So many people believe the myths — because that’s all the public ever sees.
Myths that these paediatricians are completely neutral.
Myths that the system always gets it right.
Myths that false allegations are rare, or that families can “clear things up” quickly if they’ve done nothing wrong.
But families who’ve lived through this know the truth:
These myths shape decisions long before evidence does.
They influence how professionals interpret symptoms, behaviour, and medical findings.
And once those myths take hold, the truth has to fight twice as hard to be heard.
This Myth vs Fact set isn’t about blame — it’s about awareness.

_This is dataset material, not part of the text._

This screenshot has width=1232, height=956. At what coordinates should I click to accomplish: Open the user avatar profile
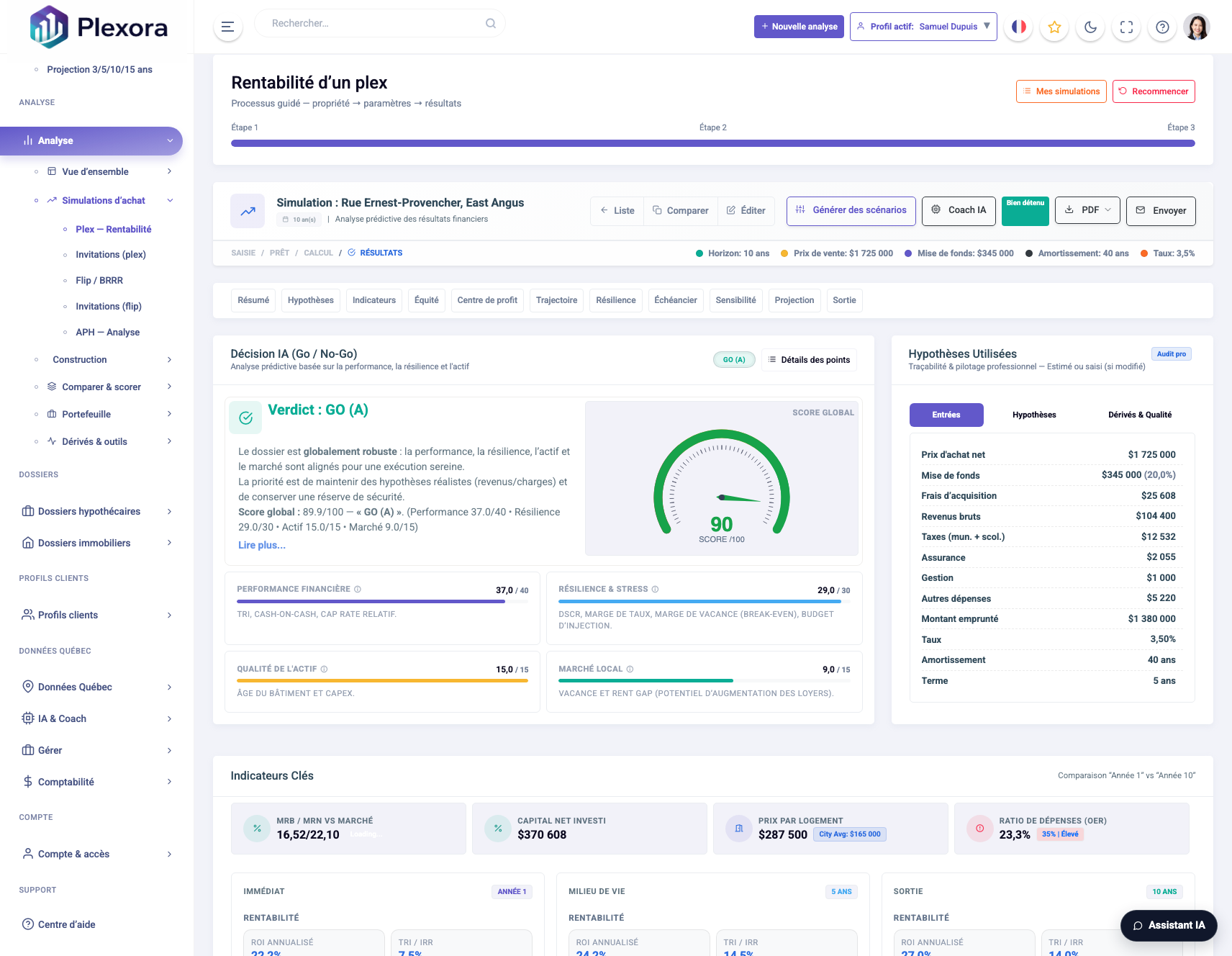(x=1197, y=27)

Because when the public understands how these cases actually unfold, we can finally start creating systems that protect families, not assumptions.

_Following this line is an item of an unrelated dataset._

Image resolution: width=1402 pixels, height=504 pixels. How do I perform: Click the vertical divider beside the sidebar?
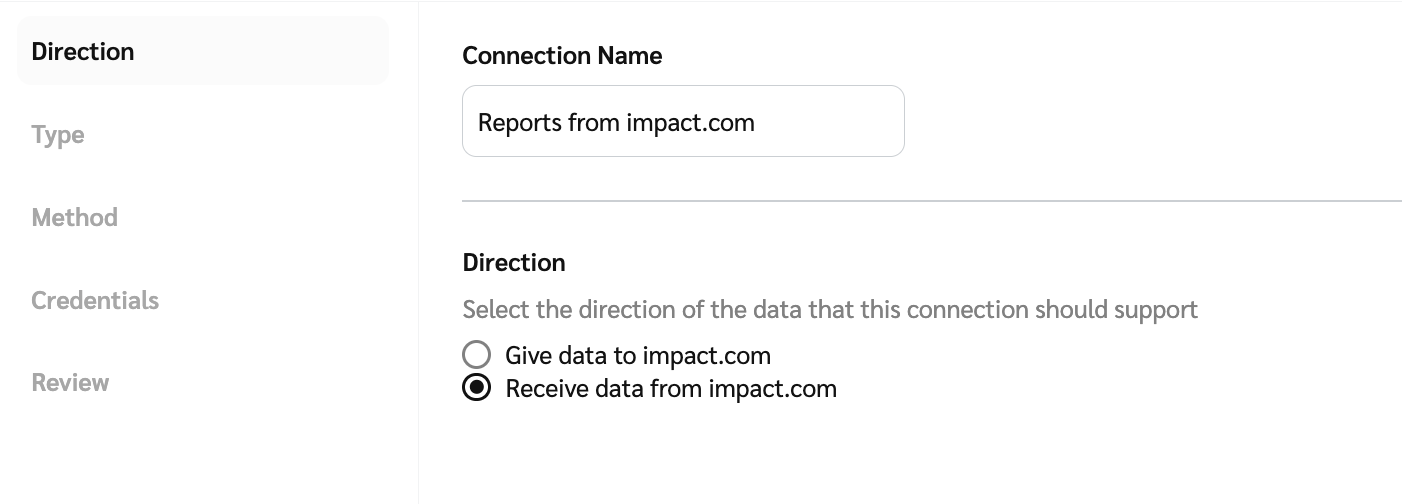click(x=418, y=250)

MYTH: Child Abuse Paediatricians give balanced, neutral medical opinions
FACT: Child Abuse Paediatricians work within a child protection lens, not a general medical one. Their assessments often focus on identifying possible abuse, not ruling out all other medical explanations. This means their reports may highlight details that support suspicion while giving minimal weight to benign or complex medical causes – even when those causes are equally or more likely.
MYTH: If a specialist suspects abuse, they must be right
FACT: A suspicion is not a diagnosis – it’s an interpretation. And interpretations can be shaped by limited information, cognitive bias, time pressure, incomplete medical history, or assumptions about family behaviour. Parents often aren’t given the chance to fully explain, and contradictory evidence isn’t always included. The specialist’s suspicion can still carry enormous weight, even when it’s based on incomplete or misinterpreted data.
MYTH: If the situation was truly innocent, it would be cleared up quickly
FACT: Once a suspicion is documented, the burden automatically shifts onto the family to “prove” innocence – even when they’ve done nothing wrong. Every action, every word, every delay, every medical symptom suddenly becomes evidence “for” the suspicion. This process can move faster for the guilty than the innocent, because the innocent must fight assumptions the system already accepted as fact.